Text =
═══

Hyatt Place Owings Mills
Tremont Plaza
            We booked 2 hotels for our out-of-town guests (about 70% of our guest list) – one was the Hyatt Place in Owings Mills, about a 5 minute drive from Irvine and Linwoods. The other was the Tremont Plaza, in Mt. Vernon. We wanted our guests to at least have the option of exploring Baltimore while they were in town. (I should say, in writing these reviews, that Jeff and I stayed at neither hotel – we stayed in our own apartment.)
            Guests were happy at both hotels, and I was happy with their service. The Hyatt Place offers a free shuttle service within a 5 mile radius, so we thoroughly took advantage of this and had our guests shuttled from the hotel to Irvine (2 trips, about 30 minutes apart), from Irvine to Linwoods (2 trips), and from Linwoods back to the hotel (2 trips, about 1 hour apart). Guests just need to sign up for a particular shuttle time when they checked in. (See Freedom Services below for how we provided shuttles for our guests staying at the Tremont). 


Studio Mathewes
            I’ve loved the community created through A Practical Wedding, so I jumped at the chance of being able to work with one of their sponsors. Jeff and I did meet with a couple of other photographers, but we loved Jocelyn’s work, and we loved her. Genuinely enthusiastic, Jocelyn infuses each moment with such joy, and it was great to have someone like her with us on our wedding day.  She made us comfortable in front of the camera and at the same time, managed to capture all of the small moments of the day we’ll remember fondly (e.g. my mom helping Jeff’s father with his boutonniere, my dad taking pictures of me and Jeff on his point and shoot even though there were 2 professional photographers around, me laughing as Jeff’s father made fun of my board game negotiating tactics during the ceremony, the crazy dancing). We couldn’t have been happier with Jocelyn and her work.

═══

Dataset content =
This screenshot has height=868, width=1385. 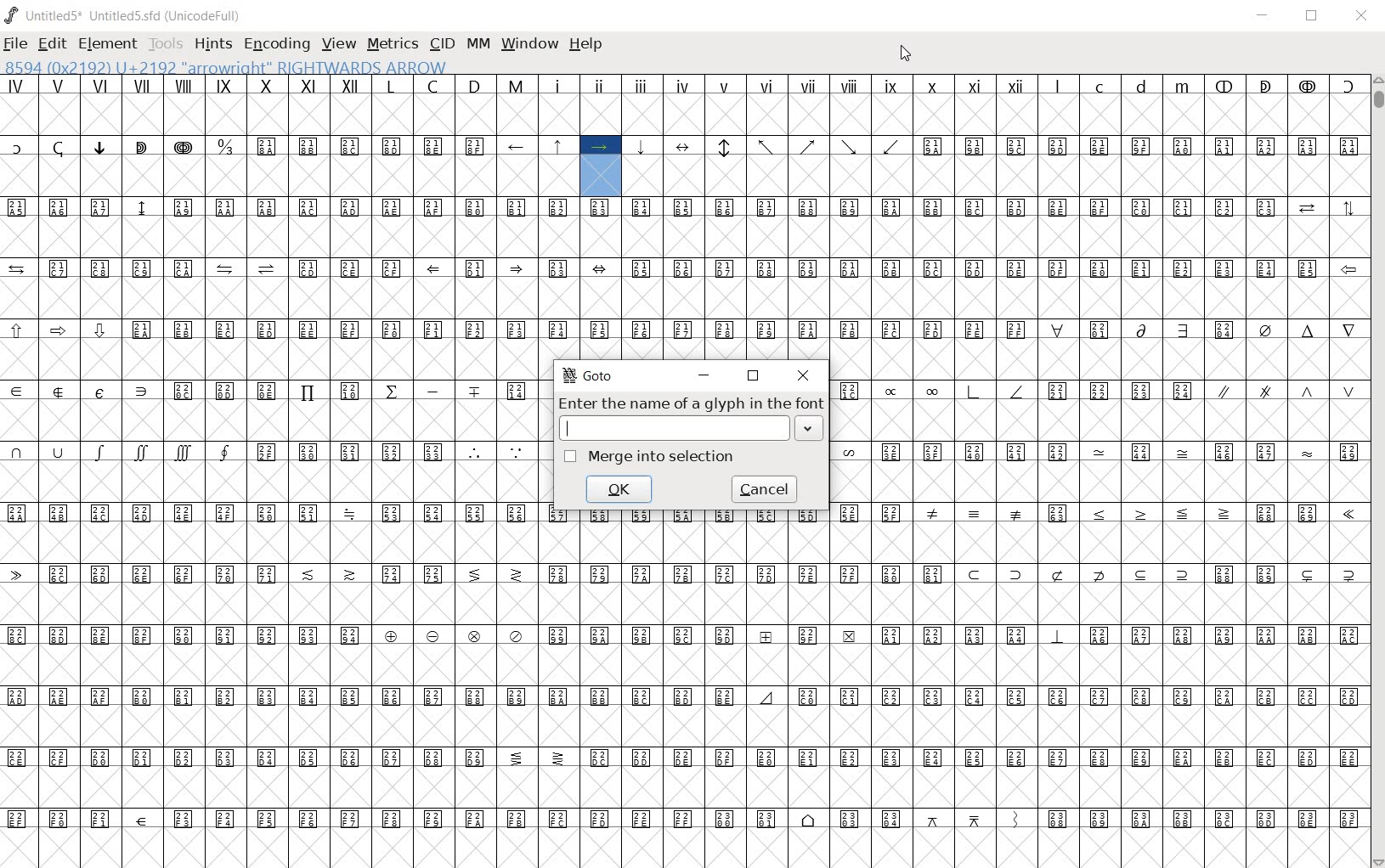 What do you see at coordinates (276, 45) in the screenshot?
I see `ENCODING` at bounding box center [276, 45].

═══

Instructions =
A – Copy the part of the wedding vendor reviews starting at "Hyatt Place Owings" and ending at "our own apartment.)".
B – Answer these from the wedding vendor reviews:
(i) About how long is the drive from the Hyatt Place to Irvine and Linwoods?
(ii) Within what radius does the Hyatt Place run its free shuttle?
(iii) What is the first name of the photographer from Studio Mathewes?
C – Write the next part of the wedding vendor reviews, picking up after the last sentence.

The replies =
A –
Hyatt Place Owings Mills
Tremont Plaza
            We booked 2 hotels for our out-of-town guests (about 70% of our guest list) – one was the Hyatt Place in Owings Mills, about a 5 minute drive from Irvine and Linwoods. The other was the Tremont Plaza, in Mt. Vernon. We wanted our guests to at least have the option of exploring Baltimore while they were in town. (I should say, in writing these reviews, that Jeff and I stayed at neither hotel – we stayed in our own apartment.)

B –
(i) About 5 minutes
(ii) 5 miles
(iii) Jocelyn

C –
Local Color Flowers
I can’t remember where I heard about Locoflo (maybe through Jocelyn’s blog?). We didn’t meet with anybody else – we liked that they were a local business selling local things. Ellen only works with farmers that are nearby. While this means that you generally are a little restricted in your options, Jeff and I loved the idea behind Ellen’s business. We gave Ellen a general impression of what we were looking for, and she delivered beautiful, beautiful flowers and herbs for the wedding. We had potted herbs for centerpieces, and we requested white and green bouquets, boutonnieres, and corsages.






Freedom Services
To whatever extent possible, we tried to make it easy for people to have fun at the wedding (good food, good music, open bar). For a lot of people, that also means not having to worry about driving home after the reception – so we provided shuttles for our out of town guests. The Hyatt Place took care of the guests staying with them, making multiple runs throughout the night, and Freedom Services took care of the wedding party and the guests staying at the Tremont (all in 14 person vans). They were professional and friendly, and surprisingly affordable, especially compared to a limo for the wedding party.



Ze Mean Bean Café
It took us a very long time to find a rehearsal dinner venue that would be able to host about 50 people and wouldn’t break the bank. It was only a month or so before the wedding when we finally found Ze Mean Bean Café, and everything worked out wonderfully! They have a space next to the restaurant where they set up a delicious buffet with lots of Polish food, alongside some beers and wines. At times, they were a little slow to get back to us, but on the night of the rehearsal dinner, the service was great.

Various “friendors”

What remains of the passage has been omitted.